Un possibile approccio per arrivare a una condivisione del livello di accettabilità di un dato rischio, che ci permetta quindi di svolgere le nostre attività (direi, senza eccesso, la nostra vita) è quello di valutare quali siano i benefici che derivano dal correre quel dato rischio. Si tratta dell’altra faccia della medaglia che, come tale, è altrettanto importante. Quando viaggiamo in auto ci esponiamo al rischio di incidente ma ciò viene accettato perché il beneficio della possibilità di spostarsi rapidamente è senza dubbio notevole e superiore, per chi lo fa, alla probabilità di subire un incidente. Certamente, in modo analogo, si corre il rischio di subire i danni anche rilevanti conseguenti alla caduta di un albero ma, per contro, si godono i molti benefici che l’albero ci fornisce (Ferrini e Fini, 2017). Purtroppo è possibile verificare che i rischi corsi consapevolmente hanno un livello di accettabilità assai maggiore rispetto ai rischi subiti inconsapevolmente (Bignami, 2010). Questo perché le persone tendono a sottostimare i rischi di cui sono consapevoli e che ritengono di padroneggiare, mentre sovrastimano quei rischi che li colpiscono inconsapevolmente, o che non sono in grado di controllare, per quanto abbiano una frequenza di accadimento molto bassa. In fin dei conti è proprio questa la ragione per cui le persone sembrano non preoccuparsi molto della possibilità di subire un incidente stradale, mentre sono preoccupati di poter essere colpiti dalla caduta di un albero, la cui caduta ha una frequenza di accadimento molto inferiore alla frequenza degli incidenti automobilistici.

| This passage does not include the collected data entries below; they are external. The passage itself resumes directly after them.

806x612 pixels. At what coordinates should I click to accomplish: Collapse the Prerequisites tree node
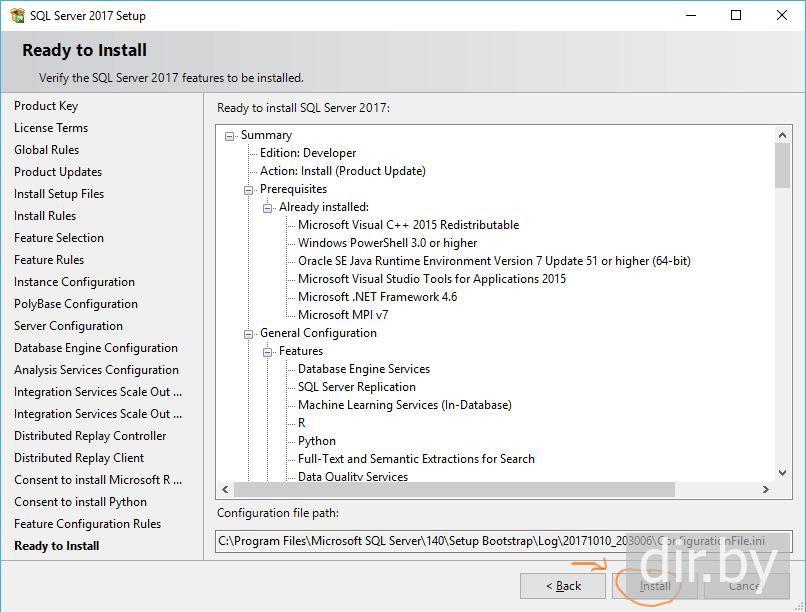coord(249,189)
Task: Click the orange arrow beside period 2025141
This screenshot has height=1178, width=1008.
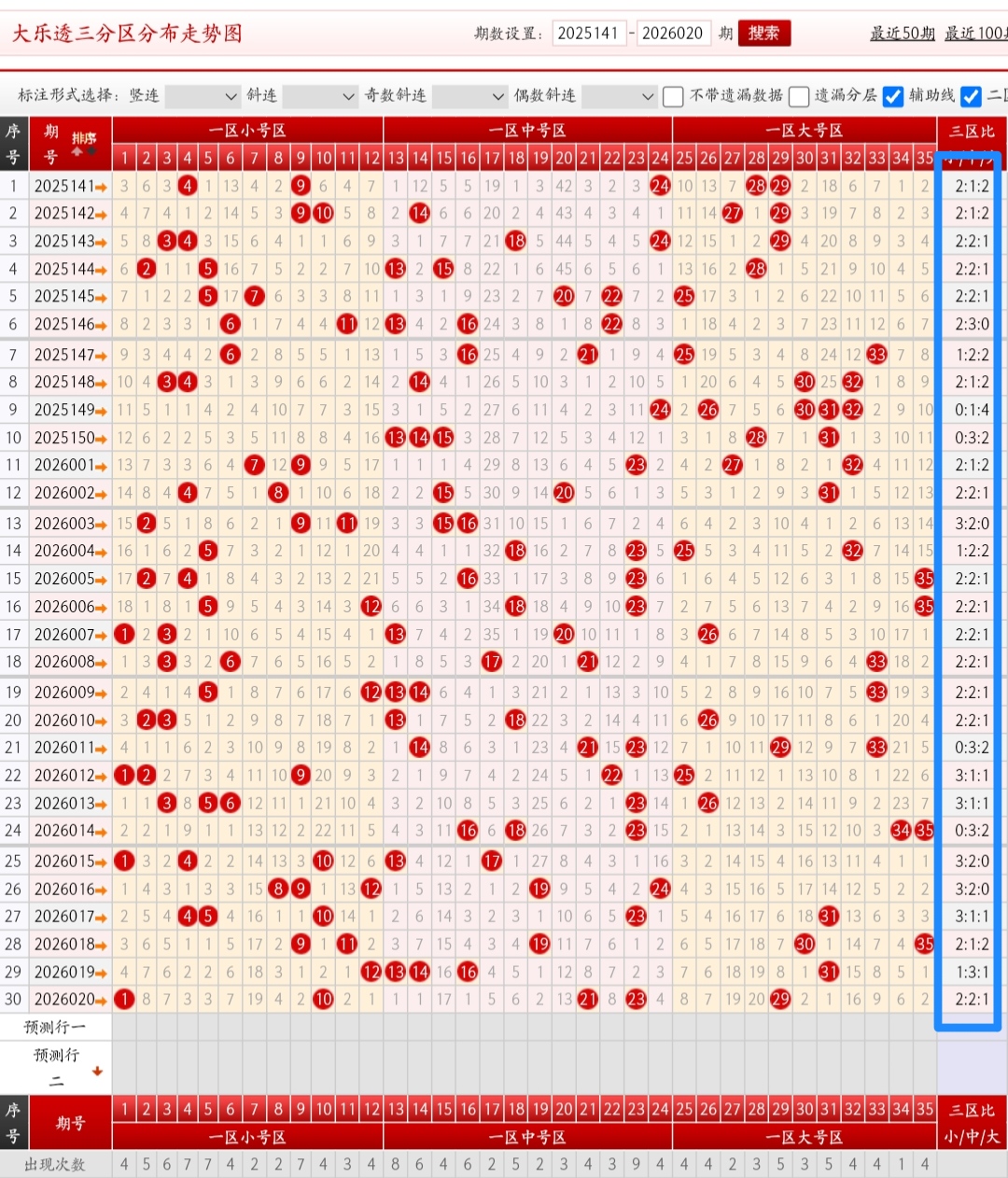Action: pyautogui.click(x=101, y=187)
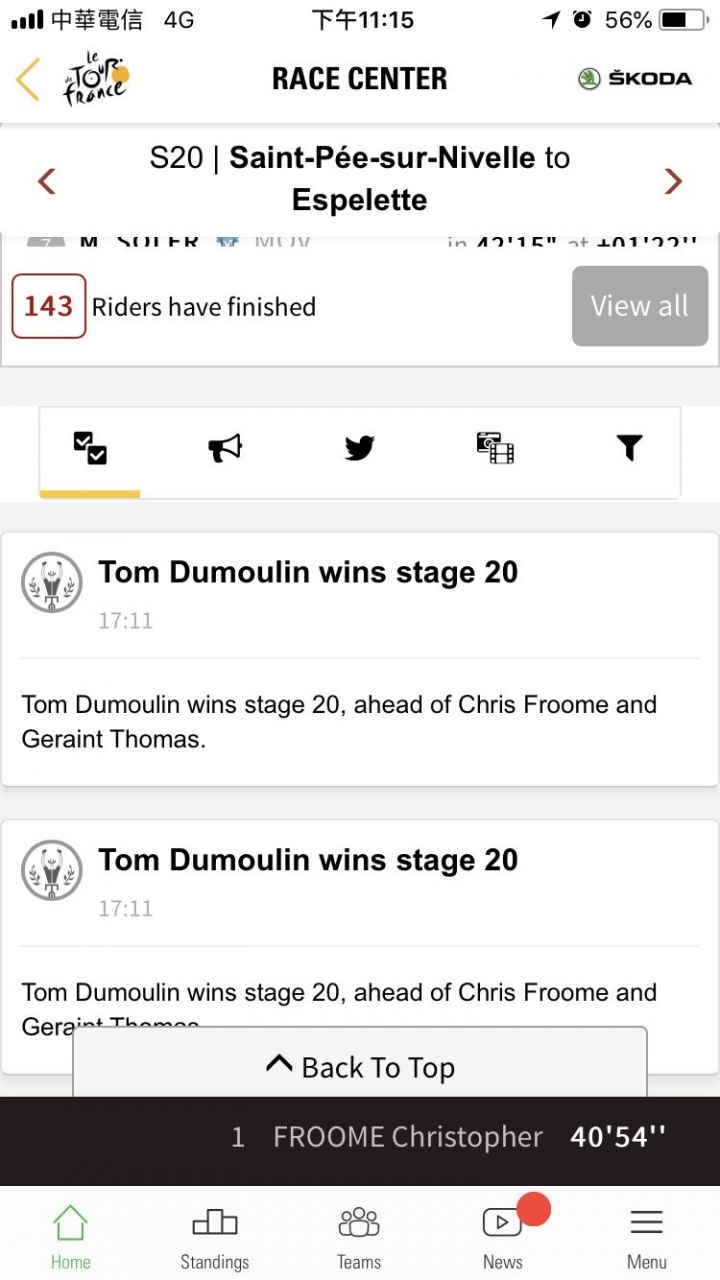
Task: Go to previous stage with left chevron
Action: coord(46,181)
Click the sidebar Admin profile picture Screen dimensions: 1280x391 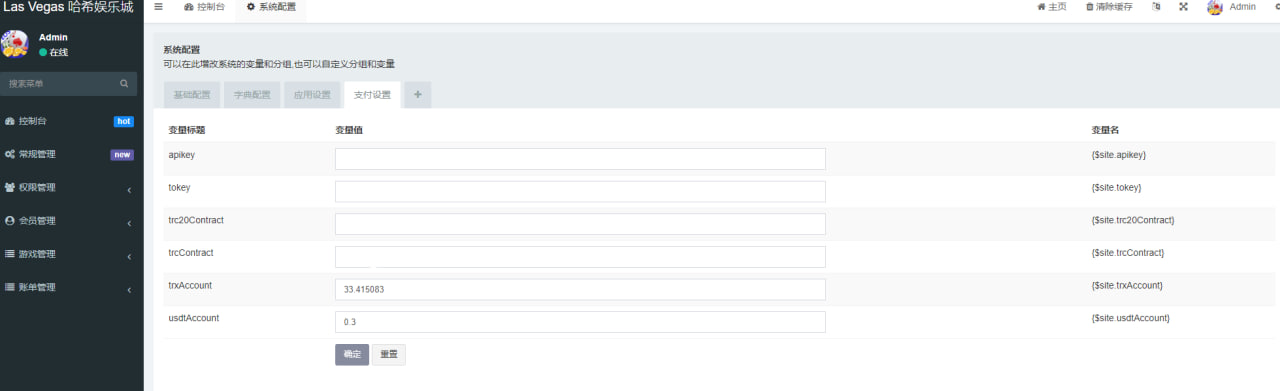tap(14, 44)
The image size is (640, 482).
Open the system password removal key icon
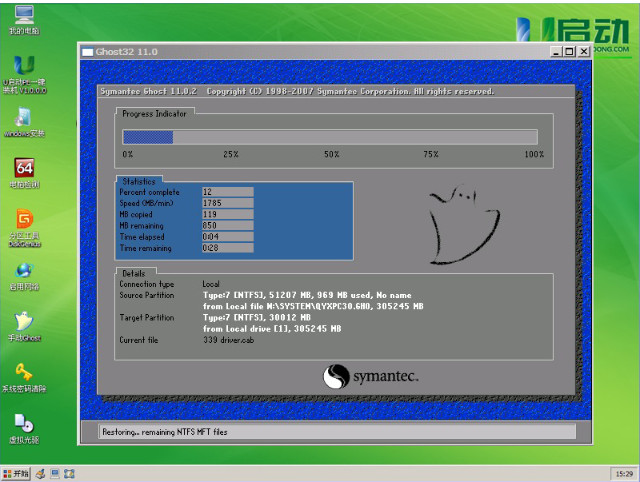pos(24,374)
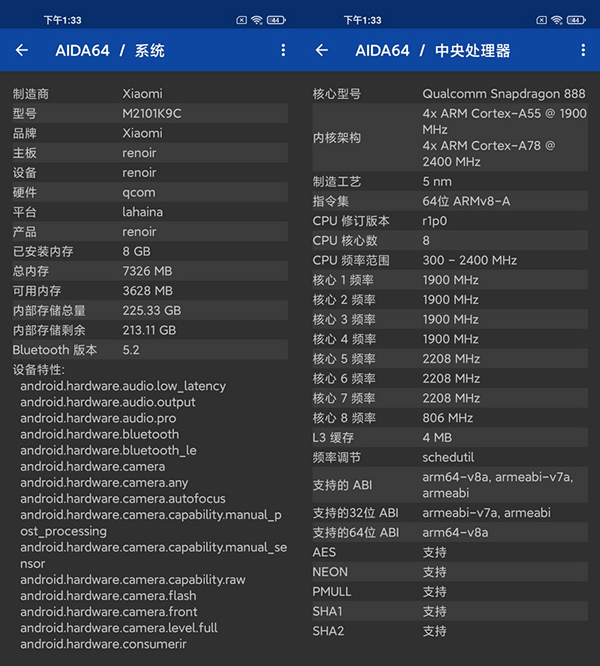Image resolution: width=600 pixels, height=666 pixels.
Task: Tap back arrow on the 中央处理器 screen
Action: [322, 50]
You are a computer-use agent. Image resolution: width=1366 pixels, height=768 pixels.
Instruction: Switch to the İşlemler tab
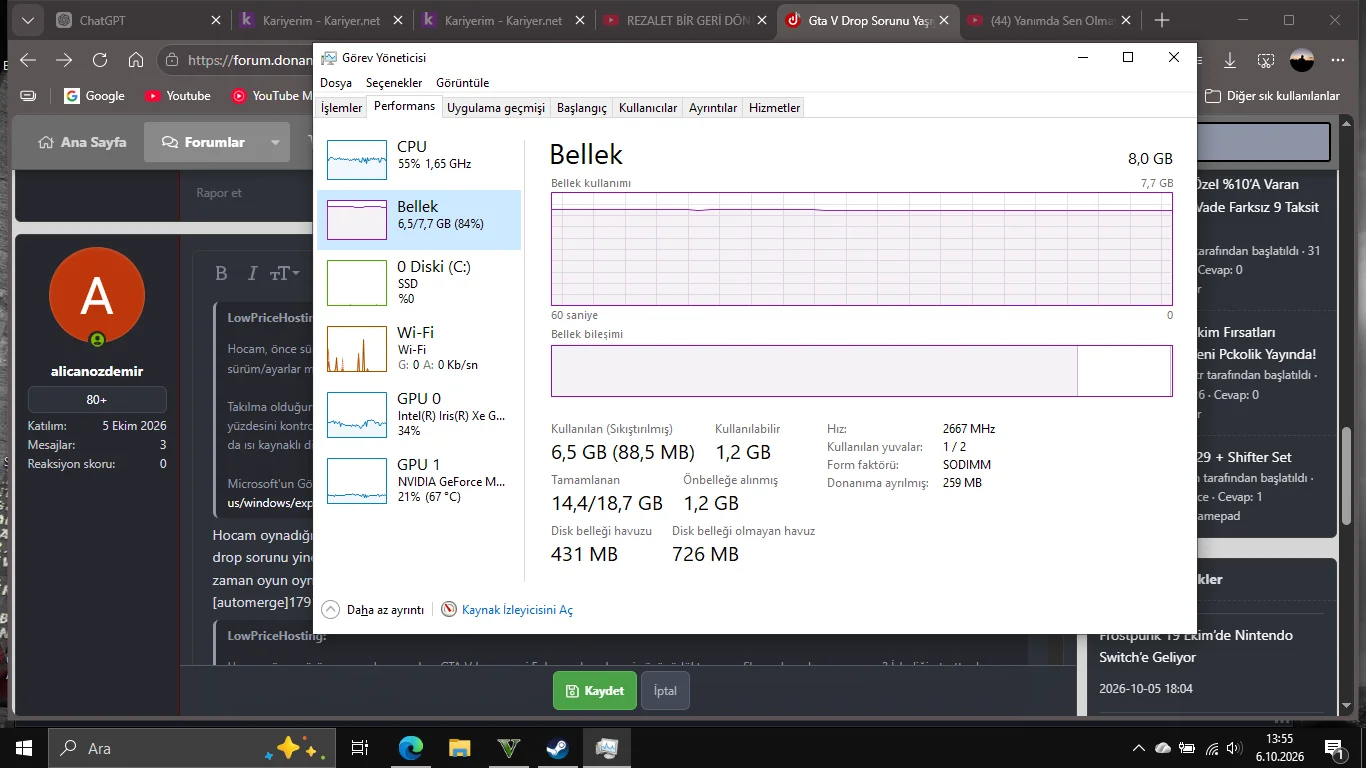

Quanto premesso non toglie nulla al principio fondamentale che gli alberi in città debbano sempre essere valutati con la massima attenzione e che tali operazioni debbano essere materia di professionisti competenti e specializzati nella delicata materia.

Ciò che si continua ad osservare è che, nonostante il benemerito impegno del mondo ambientalista, poco è cambiato, anzi si potrebbe dire che, malgrado le buone intenzioni non si sia andati mai oltre le sterili contrapposizioni per “partito preso” dalle opposte parti. In queste, che spesso divengono dispute agguerrite, a ben vedere, la componente carente è quasi sempre la parte competente, che perciò dovrebbe essere dirimente, del professionista degli alberi. Ciò, dunque, ci insegna che non sono questioni che possono essere risolte solo con l’emotività, sebbene ispirata dalle migliori intenzioni.

A fronte di quanto implicitamente accettato da tutti, cioè della necessità di fruire degli innumerevoli benefici della presenza di alberi in città, intollerabilmente bassa è, per esempio, la disponibilità a condividere e accettare l’idea che, seppur con bassissima probabilità, qualcosa possa andare per il verso sbagliato: cioè che un albero, benché valutato e gestito, possa rompersi o cadere, procurare danni a cose e persone. Ciò non è affatto ragionevole e, soprattutto, non lo è che la responsabilità sia solo e soltanto attribuibile al tecnico professionista che abbia valutato l’albero. L’agronomo e il forestale sono i medici degli alberi e hanno il compito di curarli responsabilmente, anche se ciò non può sempre dare la certezza che l’albero non cadrà mai.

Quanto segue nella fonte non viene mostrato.